Prospect Mountain Ski Area Preserves its Character and Looks to the Future
March 05, 2020
The winters are long at Prospect Mountain Ski Area.
That’s because Prospect Mountain, located off Route 9 in Woodford, has elevation in its favor. The rugged, small town of Woodford in Bennington County has the highest elevation of any Vermont community. At Prospect Mountain, the base elevation is 2,250 feet—the highest base elevation of any alpine or cross-country ski area in the state.
The mountain began as a Vermont alpine ski hill in 1938. More than 80 years later, the southern Vermont mountain is thriving as a small, beloved cross-country ski area.
Its future is in good hands, thanks to an agreement for the Prospect Mountain Association (PMA) to purchase the ski area from Steve Whitham and Andrea Amodeo, who had owned the ski area since the 1990s (Whitman still serves as the mountain manager). With help from Don Campbell of the Vermont Land Trust, the property is also protected from any future development.
When the ski area came up for sale a few years ago, the outlook for Prospect Mountain was uncertain. But major funding for the purchase came through from Williams College ski alumni, the Vermont Housing & Conservation Board, and the Vermont Land Trust. Additional fundraising efforts by the PMA, a registered 501(c)3 non-profit organization, helped finalize the deal.
“Prospect is a very relaxed and friendly place,” says Dave Newell, president of the PMA Board of Directors. “Folks love that about Prospect, and they want that to continue.”
What Makes Prospect Mountain Ski Area Special
In southern Vermont, several alpine ski areas have closed over the past 30 years—including Snow Valley, Timber Ridge, Maple Valley, and Hogback. Some reinvented themselves, such as Dutch Hill in Readsboro, which closed in 1985 and reopened in 2017 as a backcountry ski destination. Prospect Mountain never closed. Instead, it pivoted.
The 144-acre ski area includes 30 kilometers of trails on U.S. Forest Service land, private property, and land owned by PMA. The mountain offers terrain for all ages and abilities for Nordic skiing, as well as snowshoeing, and alpine touring trails. College and high-school teams—including the Williams College Nordic ski team—train and race at the mountain.
The base lodge dates back to pre-1950, Newell says, adding that Prospect’s Nordic trails were first installed in 1982. Prospect offered alpine and Nordic skiing until 1992, when Whitham and Amodeo bought the mountain and decided to shut down the alpine operation.
On a recent weekday afternoon, the ski area’s parking lot was dotted with cars from New York, Delaware, New Jersey, Vermont, and Massachusetts.
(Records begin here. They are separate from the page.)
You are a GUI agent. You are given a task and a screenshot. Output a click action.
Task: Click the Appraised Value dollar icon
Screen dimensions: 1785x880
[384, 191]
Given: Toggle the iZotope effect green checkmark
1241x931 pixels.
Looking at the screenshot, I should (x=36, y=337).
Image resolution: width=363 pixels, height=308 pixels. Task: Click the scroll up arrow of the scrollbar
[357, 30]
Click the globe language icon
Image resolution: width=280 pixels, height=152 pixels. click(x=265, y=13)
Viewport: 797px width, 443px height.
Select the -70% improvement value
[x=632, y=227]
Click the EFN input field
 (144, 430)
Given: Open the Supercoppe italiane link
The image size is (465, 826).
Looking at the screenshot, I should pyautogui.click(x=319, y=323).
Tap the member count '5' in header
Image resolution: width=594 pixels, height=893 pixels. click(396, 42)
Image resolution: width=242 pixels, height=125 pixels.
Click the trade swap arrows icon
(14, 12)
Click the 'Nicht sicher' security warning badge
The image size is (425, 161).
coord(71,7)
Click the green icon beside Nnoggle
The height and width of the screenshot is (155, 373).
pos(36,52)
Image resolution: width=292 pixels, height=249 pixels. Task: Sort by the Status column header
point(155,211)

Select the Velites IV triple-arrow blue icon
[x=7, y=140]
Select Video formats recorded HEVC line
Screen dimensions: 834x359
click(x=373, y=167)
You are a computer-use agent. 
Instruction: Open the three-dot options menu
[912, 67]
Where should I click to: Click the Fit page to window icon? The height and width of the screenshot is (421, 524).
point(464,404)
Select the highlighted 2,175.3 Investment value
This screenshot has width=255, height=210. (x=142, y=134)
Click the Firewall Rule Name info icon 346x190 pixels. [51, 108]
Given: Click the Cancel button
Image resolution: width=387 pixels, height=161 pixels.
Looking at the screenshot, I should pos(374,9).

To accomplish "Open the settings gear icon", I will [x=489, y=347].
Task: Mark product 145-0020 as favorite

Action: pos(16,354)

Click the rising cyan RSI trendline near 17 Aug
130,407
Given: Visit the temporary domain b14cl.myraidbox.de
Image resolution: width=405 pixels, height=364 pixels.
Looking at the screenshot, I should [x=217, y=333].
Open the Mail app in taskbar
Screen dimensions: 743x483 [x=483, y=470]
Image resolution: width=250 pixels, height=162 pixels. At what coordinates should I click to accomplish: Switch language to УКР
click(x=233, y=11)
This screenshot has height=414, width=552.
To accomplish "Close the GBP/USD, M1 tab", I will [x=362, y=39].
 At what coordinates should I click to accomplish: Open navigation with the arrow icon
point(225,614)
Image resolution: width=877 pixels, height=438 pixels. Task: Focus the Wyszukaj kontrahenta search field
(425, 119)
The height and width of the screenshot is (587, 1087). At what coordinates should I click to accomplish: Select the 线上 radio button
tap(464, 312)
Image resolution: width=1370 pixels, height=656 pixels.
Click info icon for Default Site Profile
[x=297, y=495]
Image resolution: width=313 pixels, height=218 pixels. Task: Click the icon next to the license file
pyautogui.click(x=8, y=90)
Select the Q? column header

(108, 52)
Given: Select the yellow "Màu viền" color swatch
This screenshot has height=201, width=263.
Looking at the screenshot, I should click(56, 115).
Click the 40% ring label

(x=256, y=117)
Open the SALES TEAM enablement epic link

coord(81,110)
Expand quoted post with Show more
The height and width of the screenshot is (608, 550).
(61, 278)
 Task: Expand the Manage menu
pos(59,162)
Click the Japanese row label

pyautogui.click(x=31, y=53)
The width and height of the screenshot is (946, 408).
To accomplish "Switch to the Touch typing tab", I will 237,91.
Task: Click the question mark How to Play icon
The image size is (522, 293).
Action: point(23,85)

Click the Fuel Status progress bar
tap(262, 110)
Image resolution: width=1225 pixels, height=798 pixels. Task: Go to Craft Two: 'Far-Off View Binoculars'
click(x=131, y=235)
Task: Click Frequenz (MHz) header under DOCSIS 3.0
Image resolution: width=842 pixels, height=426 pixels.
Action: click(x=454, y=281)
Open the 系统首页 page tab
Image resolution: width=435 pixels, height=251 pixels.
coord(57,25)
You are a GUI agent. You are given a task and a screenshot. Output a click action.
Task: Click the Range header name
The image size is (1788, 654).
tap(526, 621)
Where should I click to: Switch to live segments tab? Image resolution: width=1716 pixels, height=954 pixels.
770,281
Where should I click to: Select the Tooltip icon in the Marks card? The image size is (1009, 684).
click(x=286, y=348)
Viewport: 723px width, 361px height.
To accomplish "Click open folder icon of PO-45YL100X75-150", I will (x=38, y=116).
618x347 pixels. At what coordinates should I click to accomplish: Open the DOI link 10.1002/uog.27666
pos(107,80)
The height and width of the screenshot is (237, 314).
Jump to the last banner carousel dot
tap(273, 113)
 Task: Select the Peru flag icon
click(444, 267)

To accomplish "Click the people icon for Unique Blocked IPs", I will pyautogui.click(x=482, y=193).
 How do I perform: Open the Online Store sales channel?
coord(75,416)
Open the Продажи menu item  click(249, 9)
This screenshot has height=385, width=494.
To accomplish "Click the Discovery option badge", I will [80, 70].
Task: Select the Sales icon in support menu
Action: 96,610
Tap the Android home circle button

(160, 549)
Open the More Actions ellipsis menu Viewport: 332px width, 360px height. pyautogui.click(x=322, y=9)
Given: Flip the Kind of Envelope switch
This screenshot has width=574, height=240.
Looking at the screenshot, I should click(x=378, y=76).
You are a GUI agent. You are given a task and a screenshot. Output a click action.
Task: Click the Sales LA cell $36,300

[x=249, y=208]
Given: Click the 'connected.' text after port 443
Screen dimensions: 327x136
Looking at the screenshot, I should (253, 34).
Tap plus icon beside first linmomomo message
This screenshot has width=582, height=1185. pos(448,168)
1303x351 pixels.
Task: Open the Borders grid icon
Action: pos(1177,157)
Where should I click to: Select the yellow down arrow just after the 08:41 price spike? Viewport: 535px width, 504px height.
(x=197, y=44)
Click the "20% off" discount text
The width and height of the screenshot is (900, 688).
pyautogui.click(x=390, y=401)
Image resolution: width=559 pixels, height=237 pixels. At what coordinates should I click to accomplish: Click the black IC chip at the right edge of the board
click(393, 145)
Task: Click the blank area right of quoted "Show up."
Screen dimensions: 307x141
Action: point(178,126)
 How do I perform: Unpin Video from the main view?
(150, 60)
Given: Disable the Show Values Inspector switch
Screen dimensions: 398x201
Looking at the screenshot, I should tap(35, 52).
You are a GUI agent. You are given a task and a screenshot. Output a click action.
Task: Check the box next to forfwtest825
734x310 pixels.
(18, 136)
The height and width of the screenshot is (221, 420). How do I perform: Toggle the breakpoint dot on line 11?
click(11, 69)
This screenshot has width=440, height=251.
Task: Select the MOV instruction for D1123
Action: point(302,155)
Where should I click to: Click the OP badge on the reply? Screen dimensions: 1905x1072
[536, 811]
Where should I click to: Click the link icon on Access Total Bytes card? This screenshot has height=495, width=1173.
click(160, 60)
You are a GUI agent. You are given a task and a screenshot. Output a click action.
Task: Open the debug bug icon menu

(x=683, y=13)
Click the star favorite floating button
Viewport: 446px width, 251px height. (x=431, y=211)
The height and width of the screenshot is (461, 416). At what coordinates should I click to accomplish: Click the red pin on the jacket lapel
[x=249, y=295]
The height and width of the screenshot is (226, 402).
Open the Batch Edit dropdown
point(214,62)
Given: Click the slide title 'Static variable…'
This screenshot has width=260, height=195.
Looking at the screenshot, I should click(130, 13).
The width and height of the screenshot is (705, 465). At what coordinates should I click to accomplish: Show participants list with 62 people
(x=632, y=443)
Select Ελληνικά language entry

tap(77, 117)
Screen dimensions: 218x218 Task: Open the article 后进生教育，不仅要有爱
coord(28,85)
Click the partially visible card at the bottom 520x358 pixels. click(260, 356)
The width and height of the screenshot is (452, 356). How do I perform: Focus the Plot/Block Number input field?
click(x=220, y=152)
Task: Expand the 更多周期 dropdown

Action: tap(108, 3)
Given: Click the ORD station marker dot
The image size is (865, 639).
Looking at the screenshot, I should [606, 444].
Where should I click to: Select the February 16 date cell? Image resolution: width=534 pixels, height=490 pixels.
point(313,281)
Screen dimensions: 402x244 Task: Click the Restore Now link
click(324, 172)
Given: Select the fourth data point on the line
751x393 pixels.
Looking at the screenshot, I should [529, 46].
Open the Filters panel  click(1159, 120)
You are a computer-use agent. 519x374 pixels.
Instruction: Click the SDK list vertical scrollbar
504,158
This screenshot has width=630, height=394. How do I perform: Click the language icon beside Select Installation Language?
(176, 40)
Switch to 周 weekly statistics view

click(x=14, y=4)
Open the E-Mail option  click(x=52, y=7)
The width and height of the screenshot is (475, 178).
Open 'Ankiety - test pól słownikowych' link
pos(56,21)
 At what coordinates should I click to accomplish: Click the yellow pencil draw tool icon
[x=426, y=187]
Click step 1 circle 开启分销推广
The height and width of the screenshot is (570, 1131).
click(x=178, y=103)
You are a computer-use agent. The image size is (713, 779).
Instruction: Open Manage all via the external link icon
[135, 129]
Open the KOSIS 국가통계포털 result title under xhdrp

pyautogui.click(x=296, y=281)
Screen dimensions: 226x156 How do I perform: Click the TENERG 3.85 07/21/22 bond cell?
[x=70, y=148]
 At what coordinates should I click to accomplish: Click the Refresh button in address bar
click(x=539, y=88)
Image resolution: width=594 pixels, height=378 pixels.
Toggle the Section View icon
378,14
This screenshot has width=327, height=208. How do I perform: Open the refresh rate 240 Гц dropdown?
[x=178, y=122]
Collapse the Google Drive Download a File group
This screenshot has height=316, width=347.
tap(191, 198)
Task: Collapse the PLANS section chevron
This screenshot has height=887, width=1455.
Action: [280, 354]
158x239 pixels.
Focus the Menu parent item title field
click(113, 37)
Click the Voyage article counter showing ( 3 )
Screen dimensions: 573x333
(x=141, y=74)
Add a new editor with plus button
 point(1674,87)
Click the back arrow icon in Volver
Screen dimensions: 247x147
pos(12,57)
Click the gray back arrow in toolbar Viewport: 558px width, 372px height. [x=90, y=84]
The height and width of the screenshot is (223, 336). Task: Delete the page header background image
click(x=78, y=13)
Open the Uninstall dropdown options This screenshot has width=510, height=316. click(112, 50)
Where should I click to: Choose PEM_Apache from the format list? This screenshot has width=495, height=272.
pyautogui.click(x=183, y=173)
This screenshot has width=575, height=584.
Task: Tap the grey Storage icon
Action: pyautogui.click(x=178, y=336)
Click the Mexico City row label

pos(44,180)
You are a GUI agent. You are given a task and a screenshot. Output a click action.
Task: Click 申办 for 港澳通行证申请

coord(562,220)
A storm had passed through the area two days earlier, delivering several inches of fresh snow. Inside the lodge, skiers enjoyed everything from beef chili and cheeseburgers to cookies and hot cider from the lodge’s kitchen.
“It’s a loveable place, and it has a homey atmosphere,” says David Dethier, a PMA board member and retired Williams College professor.
A Ski Area with Character
Dethier worked with a group of Williams College Environmental Planning students last fall to create a proposal titled “Greening of Prospect Mountain.” Ideas were gathered from a survey that received 154 responses and included 17 interviews with stakeholders and subject-matter experts. Suggestions in the report include installing solar panels on the roof of the base lodge, hosting events in the summer, and ramping up marketing efforts to promote the mountain. The PMA will review the report and take suggestions into consideration.
Updates are already underway at Prospect Mountain Ski Area. A new septic system was completed last fall, and there are plans to expand some trails and explore snowmaking options. Old T-bar towers that extend up the mountain will come down this summer.
And while this winter hasn’t been the snowiest, Prospect Mountain is holding its own.
“The mountain tangibly holds snow better than other places because of its high base elevation,” Dethier says. “We’ve got a rustic lodge that people love, and this is a place that is beloved by the community—from southern Vermont to northern Massachusetts to New York’s Hudson Valley.”